Teks Bacaan ::
╭──

Anis Sholeh Ba’asyin dalam Ngaji NgAllah Suluk Maleman 'Negeri Kasih Sayang' Sabtu (19/12). (Foto: Istimewa)

Pati, NU Online
Kenyataan adanya krisis karena pandemi Covid-19 ternyata tak juga membuat orang mampu meredam kegaduhan maupun aksi saling gelut, menjadi fokus bahasan Suluk Maleman Sabtu (19/12) malam kemarin.

 

Anis Sholeh Ba’asyin, penggagas Ngaji NgAllah Suluk Maleman, menengarai bahwa sekarang ini bukan lagi pengetahuan yang memberi kuasa, melainkan kuasalah yang menentukan pengetahuan.

 

"Maka dari itu ketika ada dua kekuatan besar, yang diadukan bukan lagi apa itu kebenaran. Tapi adu kekuatan siapa yang lebih banyak diikuti orang. Jadi ukurannya massa atau banyaknya pendukung," ujarnya.

 

Hal semacam itulah yang kemudian menjadikan sumber masalah, yakni ketika orang menganggap benar itu adalah apa yang diproduksi oleh kekuasaan. Memang, kekuasaan tidak selalu identik dengan pemerintah; tapi dalam banyak hal, pemerintah dan negaralah yang hampir selalu punya akses terbesar dalam mengelola kekuasaan.

 

Menurut Anis, seharusnya ada basis kebenaran yang jelas. Meskipun kebenaran hanya milik Allah, dan yang dibangun manusia selalu mengandung unsur tafsir; karena itu harus ada konsensus bersama berdasar akal sehat tentang apa yang dianggap kebenaran. Tidaklah pantas dalam situasi krisis seperti sekarang ini mempertontonkan sikap adigang, adigung, adiguna, dan memaksakan tafsir kebenarannya sendiri.

 

"Sebagai rakyat, kita juga harus punya kedaulatan. Jangan dengan mudah mengiyakan atau mendukung sesuatu yang kita tidak paham persoalannya. Jangan lupa, kalau kita membenarkan kedzoliman yang dilakukan orang lain, kita akan menanggung dosa yang sama dengan pelakunya," tegasnya.

 

Rasulullah, lanjut dia, tidak diutus untuk membela apa pun kecuali membela kemuliaan manusia. Sementara yang kita lakukan malah sebaliknya, menghinakan dan menzalimi manusia atas nama apa saja. Apa saja yang bisa dimanipulasi untuk menyembunyikan kepentingannya sendiri.


Anis menegaskan bangsa Indonesia dibangun dengan kasih sayang. Namun, sayangnya sekarang ini banyak pihak malah mengisinya dengan kebencian. Banyak yang menyebar kebencian itu lewat pesan berantai di media sosial. Sehingga, orang yang tak tahu apa-apa ikut saling membenci dan saling memusuhi. 

 

"Kembalilah ke jalan kasih sayang, jangan ada kebencian pada siapapun. Karena Allah pun mengasihi manusia. Kalau Allah percaya pada manusia kenapa kita tidak saling percaya," tegasnya.

╰──

Tugas Latihan ::
[A] Jawab pertanyaan berikut dari berita tentang Suluk Maleman:
(i) Hari dan tanggal berapa Suluk Maleman yang dibahas itu berlangsung?
(ii) Menurut Anis, apa yang sekarang menentukan pengetahuan?
(iii) Lewat apa banyak pihak menyebar kebencian, menurut Anis?
[B] Sambung berita tentang Suluk Maleman ini mulai dari kalimat sesudah kutipan terakhir Anis.

Data yang tersimpan ::
╭──

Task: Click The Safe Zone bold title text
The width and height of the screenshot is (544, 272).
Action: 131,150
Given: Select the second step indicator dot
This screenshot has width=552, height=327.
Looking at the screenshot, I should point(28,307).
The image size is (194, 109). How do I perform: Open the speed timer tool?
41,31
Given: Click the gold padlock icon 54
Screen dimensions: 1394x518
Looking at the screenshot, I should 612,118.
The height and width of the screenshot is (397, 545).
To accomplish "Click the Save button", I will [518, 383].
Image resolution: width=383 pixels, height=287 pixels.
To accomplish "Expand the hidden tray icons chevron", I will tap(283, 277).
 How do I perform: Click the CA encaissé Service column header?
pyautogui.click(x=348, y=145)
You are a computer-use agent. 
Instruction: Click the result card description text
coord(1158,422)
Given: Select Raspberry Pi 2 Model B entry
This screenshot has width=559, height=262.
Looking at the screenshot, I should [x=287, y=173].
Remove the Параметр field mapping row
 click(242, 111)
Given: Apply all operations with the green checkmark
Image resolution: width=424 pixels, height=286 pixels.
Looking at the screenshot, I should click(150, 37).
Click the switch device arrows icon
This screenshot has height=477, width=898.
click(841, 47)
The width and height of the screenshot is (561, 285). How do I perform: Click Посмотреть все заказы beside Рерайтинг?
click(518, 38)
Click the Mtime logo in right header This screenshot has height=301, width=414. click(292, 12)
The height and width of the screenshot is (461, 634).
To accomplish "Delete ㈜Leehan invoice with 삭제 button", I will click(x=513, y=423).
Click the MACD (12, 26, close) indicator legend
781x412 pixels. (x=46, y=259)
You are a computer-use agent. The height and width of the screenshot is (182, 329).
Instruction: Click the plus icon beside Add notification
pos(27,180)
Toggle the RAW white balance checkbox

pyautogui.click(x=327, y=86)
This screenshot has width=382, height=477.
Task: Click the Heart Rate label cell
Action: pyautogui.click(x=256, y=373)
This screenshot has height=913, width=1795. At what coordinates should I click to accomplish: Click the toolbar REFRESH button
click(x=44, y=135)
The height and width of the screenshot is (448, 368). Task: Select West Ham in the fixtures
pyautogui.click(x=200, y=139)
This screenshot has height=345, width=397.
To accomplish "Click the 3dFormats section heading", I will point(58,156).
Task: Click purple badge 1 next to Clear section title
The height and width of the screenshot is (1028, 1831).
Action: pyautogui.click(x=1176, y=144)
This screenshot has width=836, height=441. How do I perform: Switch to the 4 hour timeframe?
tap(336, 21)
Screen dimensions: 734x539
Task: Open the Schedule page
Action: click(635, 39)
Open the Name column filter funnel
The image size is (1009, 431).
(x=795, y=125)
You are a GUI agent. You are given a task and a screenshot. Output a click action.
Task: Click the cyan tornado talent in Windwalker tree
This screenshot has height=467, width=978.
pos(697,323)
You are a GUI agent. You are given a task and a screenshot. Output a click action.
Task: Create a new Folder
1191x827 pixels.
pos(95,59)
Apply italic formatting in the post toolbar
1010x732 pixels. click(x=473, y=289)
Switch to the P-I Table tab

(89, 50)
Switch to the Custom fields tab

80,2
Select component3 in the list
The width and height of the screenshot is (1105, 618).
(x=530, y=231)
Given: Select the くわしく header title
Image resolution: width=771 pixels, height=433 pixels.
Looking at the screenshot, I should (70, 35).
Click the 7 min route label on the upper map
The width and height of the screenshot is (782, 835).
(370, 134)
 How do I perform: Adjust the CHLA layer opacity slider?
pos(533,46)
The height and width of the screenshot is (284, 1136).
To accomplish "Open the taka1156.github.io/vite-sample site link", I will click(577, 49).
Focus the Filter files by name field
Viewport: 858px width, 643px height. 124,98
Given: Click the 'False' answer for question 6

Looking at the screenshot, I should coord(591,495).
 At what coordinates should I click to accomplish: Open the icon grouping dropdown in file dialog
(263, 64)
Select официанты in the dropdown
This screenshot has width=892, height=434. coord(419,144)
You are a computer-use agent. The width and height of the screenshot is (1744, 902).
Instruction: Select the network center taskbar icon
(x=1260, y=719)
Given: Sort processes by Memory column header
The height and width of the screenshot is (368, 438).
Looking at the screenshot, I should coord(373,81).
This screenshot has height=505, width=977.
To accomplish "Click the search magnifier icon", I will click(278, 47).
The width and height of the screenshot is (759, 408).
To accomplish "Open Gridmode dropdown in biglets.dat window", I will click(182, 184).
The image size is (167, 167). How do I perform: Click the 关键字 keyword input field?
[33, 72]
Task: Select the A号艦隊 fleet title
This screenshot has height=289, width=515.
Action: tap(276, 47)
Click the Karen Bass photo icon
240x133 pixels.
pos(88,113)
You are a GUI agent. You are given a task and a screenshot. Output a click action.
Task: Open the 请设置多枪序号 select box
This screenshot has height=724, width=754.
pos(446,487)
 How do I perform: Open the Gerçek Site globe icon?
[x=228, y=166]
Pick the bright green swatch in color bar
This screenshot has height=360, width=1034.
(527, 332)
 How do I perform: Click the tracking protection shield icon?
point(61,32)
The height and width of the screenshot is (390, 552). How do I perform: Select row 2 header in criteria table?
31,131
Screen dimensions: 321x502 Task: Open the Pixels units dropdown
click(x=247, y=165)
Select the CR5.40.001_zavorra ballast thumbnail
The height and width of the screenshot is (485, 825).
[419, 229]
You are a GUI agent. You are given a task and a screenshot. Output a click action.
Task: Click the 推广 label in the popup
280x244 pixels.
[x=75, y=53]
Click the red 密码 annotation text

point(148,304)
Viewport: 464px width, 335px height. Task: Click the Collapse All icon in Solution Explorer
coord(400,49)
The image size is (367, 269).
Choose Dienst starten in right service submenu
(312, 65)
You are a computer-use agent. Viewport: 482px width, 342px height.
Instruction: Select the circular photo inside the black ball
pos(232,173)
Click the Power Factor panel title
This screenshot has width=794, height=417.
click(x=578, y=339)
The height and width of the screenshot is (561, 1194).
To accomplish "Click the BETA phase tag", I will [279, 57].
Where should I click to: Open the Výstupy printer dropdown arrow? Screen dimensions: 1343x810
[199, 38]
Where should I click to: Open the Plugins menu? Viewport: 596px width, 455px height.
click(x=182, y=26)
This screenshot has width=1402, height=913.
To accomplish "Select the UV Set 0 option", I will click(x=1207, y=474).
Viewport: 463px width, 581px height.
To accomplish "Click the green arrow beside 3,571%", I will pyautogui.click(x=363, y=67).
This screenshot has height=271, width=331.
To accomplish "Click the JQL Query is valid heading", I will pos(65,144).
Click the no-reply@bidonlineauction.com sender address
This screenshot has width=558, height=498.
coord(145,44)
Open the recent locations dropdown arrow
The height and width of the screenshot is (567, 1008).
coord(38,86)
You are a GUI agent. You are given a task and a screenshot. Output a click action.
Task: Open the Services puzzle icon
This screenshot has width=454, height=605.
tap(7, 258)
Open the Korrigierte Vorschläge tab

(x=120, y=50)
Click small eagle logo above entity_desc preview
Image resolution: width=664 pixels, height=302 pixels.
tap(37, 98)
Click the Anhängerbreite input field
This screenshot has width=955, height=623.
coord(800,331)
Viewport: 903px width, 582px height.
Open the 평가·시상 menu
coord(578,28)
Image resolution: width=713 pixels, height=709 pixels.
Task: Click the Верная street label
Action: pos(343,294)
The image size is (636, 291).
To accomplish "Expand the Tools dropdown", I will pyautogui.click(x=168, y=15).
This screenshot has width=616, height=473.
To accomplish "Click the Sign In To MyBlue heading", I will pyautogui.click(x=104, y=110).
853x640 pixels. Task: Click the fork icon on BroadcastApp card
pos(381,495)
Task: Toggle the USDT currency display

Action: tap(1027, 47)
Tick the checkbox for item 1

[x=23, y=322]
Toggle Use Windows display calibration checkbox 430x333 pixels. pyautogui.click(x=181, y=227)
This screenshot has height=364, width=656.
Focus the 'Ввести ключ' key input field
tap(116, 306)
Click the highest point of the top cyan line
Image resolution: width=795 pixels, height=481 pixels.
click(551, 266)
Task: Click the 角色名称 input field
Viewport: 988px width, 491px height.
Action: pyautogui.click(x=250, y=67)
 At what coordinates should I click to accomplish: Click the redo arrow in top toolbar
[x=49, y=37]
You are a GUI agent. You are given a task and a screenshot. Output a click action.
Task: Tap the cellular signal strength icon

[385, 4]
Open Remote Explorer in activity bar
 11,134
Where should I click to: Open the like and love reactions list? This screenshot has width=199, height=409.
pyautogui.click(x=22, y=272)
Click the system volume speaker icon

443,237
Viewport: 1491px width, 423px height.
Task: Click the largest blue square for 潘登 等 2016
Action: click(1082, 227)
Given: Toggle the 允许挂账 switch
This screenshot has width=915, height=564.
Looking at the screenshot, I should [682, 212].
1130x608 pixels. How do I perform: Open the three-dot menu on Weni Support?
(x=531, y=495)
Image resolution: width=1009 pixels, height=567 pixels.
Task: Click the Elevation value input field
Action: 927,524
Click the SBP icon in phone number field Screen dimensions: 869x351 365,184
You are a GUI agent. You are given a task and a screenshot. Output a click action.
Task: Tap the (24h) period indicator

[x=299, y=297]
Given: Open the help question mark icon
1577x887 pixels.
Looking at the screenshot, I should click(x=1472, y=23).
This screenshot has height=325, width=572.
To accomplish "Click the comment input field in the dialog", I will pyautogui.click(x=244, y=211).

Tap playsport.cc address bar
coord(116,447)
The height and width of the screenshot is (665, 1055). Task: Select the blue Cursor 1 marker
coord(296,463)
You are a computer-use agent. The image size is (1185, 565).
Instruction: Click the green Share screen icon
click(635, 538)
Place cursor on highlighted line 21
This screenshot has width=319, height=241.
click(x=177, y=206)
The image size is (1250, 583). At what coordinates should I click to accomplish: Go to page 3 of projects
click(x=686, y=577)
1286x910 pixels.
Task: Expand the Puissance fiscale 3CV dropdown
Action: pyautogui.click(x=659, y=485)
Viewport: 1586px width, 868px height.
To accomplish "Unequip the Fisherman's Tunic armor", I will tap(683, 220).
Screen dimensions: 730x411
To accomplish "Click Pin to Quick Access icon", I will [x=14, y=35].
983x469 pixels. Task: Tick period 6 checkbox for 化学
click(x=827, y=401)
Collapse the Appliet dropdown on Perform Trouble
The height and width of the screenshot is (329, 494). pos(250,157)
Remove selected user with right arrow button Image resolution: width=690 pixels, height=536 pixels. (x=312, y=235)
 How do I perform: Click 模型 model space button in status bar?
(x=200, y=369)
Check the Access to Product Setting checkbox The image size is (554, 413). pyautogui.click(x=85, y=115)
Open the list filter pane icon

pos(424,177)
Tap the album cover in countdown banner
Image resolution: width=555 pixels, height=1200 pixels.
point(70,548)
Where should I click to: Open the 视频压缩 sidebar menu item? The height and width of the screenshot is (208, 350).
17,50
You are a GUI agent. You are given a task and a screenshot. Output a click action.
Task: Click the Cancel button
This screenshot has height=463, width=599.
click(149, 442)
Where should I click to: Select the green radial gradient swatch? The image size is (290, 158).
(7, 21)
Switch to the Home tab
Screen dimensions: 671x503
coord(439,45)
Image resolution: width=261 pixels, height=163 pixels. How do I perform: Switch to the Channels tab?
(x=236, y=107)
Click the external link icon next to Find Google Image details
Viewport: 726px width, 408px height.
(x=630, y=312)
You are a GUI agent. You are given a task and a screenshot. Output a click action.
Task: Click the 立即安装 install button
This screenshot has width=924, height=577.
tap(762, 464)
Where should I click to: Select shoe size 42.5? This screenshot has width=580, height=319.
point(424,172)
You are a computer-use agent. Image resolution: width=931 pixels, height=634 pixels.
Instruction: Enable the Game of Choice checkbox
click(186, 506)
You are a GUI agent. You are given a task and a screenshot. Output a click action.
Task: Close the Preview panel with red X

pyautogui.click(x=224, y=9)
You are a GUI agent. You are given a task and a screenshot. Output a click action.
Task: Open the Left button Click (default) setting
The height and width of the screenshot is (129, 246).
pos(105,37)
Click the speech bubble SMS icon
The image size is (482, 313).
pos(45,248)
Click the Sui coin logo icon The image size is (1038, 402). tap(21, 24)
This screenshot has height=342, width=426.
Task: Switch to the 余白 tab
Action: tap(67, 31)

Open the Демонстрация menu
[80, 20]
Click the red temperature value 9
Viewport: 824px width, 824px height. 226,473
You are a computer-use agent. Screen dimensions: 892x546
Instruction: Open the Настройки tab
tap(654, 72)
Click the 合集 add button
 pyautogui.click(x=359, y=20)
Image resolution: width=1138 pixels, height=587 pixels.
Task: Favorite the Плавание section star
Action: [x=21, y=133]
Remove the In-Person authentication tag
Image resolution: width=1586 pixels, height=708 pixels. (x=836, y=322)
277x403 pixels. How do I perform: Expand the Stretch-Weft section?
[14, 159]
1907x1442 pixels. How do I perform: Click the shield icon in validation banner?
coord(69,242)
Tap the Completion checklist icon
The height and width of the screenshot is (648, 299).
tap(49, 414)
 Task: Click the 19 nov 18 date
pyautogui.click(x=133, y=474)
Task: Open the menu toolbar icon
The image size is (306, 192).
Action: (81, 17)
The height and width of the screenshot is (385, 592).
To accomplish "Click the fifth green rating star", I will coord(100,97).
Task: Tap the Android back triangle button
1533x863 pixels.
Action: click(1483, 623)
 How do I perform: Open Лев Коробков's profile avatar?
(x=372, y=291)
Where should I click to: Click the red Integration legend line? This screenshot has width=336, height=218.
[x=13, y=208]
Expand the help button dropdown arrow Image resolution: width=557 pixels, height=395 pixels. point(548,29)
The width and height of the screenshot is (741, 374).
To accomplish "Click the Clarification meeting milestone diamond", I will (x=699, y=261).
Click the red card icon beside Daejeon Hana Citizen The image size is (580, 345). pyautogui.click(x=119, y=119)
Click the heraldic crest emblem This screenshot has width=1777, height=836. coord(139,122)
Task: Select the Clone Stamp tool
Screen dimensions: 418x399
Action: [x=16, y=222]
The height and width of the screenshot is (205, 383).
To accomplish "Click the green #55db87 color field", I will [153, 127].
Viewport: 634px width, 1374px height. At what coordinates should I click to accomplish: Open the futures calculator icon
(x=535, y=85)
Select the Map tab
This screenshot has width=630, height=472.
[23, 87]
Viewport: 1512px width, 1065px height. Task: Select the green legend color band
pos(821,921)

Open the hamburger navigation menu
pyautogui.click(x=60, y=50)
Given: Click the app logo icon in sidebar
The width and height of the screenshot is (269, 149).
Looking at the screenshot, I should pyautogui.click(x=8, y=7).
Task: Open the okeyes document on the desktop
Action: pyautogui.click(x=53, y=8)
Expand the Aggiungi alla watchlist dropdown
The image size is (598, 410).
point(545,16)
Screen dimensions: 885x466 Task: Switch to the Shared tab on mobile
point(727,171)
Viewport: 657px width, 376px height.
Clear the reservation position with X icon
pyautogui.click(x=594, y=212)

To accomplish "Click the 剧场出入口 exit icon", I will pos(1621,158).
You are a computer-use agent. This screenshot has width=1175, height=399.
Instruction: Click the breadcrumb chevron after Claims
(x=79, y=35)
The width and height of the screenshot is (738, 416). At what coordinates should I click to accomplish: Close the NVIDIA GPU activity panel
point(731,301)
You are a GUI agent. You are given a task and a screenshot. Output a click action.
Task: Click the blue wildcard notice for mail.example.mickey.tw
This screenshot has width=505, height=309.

╰──

Jawaban ::
[A]
(i) Sabtu (19/12) malam.
(ii) Kuasa.
(iii) Lewat pesan berantai di media sosial.

[B]
Dia menegaskan rasa kasih sayang sesama manusia adalah bentuk nikmat dari Allah. Ketika nikmat itu dicabut, maka yang tinggal hanyalah azab berupa berkembangbiaknya sikap saling tidak percaya. Hal itu menjadi sumber merebaknya kebencian dan permusuhan di antara manusia.

 

"Nikmat dicabut karena manusia menggeser pusat hidupnya, bukan lagi Allah tapi kepentingan diri, kelompok dan lainnya. Untuk menghindar dari adzab ini manusia harus mengubah ulang pusat hidupnya yakni menuju Allah. Dengan demikian akan menyayangi semua manusia lain sebagai saudara," terangnya.
 

Sujiwo Tejo, budayawan yang turut mengisi Suluk Maleman menyebut bahwa jika merujuk ke Asmaul Husna maka akan jelas bahwa pusatnya adalah di Ar Rahman dan Ar Rahhim

 

"Sudah lama aku yakini, meski asmaul husna yang juga menghimpun sifat yang saling bertolak-belakang, tapi karena pusatnya adalah pada Ar Rahman dan Ar Rahim; maka semua paradoks itu langsung sirna. Sejajar dengan itu, semua orang pun boleh melakukan apa pun yang dia anggap benar, namun semua harus dilakukan berdasar kasih sayang juga. Baik dalam rangka penindakan hukum maupun aksi demonstrasi," jelas Sujiwo Tejo.

 

Sayidina Ali saja memberi contoh luar biasa. Tak jadi membunuh musuhnya karena diludahi. "Beliau takut, tindakannya tidak lagi murni karena Allah, tapi sudah bercampur kebencian," lanjutnya.

 

Dr Abdul Jalil menambahkan, bangsa ini memang tengah memiliki beban bercampur aduk. Mulai dari lini ekonomi, kesehatan, maupun bernegara. Sehingga dibutuhkan para pemimpin yang memiliki empati besar dan tidak tega melihat kesengsaraan masyarakat.

 

Ngaji Suluk Maleman itu pun ramai disaksikan secara daring. Kecuali Sujiwo Tejo dan Dr Abdul Jalil, turut hadir pula Ilyas Arifin sebagai pembicara.

 

Terlihat ribuan orang turut menyaksikan dari berbagai kanal media sosial. Koleksi musik salawat Sampak GusUran juga turut disajikan untuk meramaikan jalannya ngaji virtual tersebut.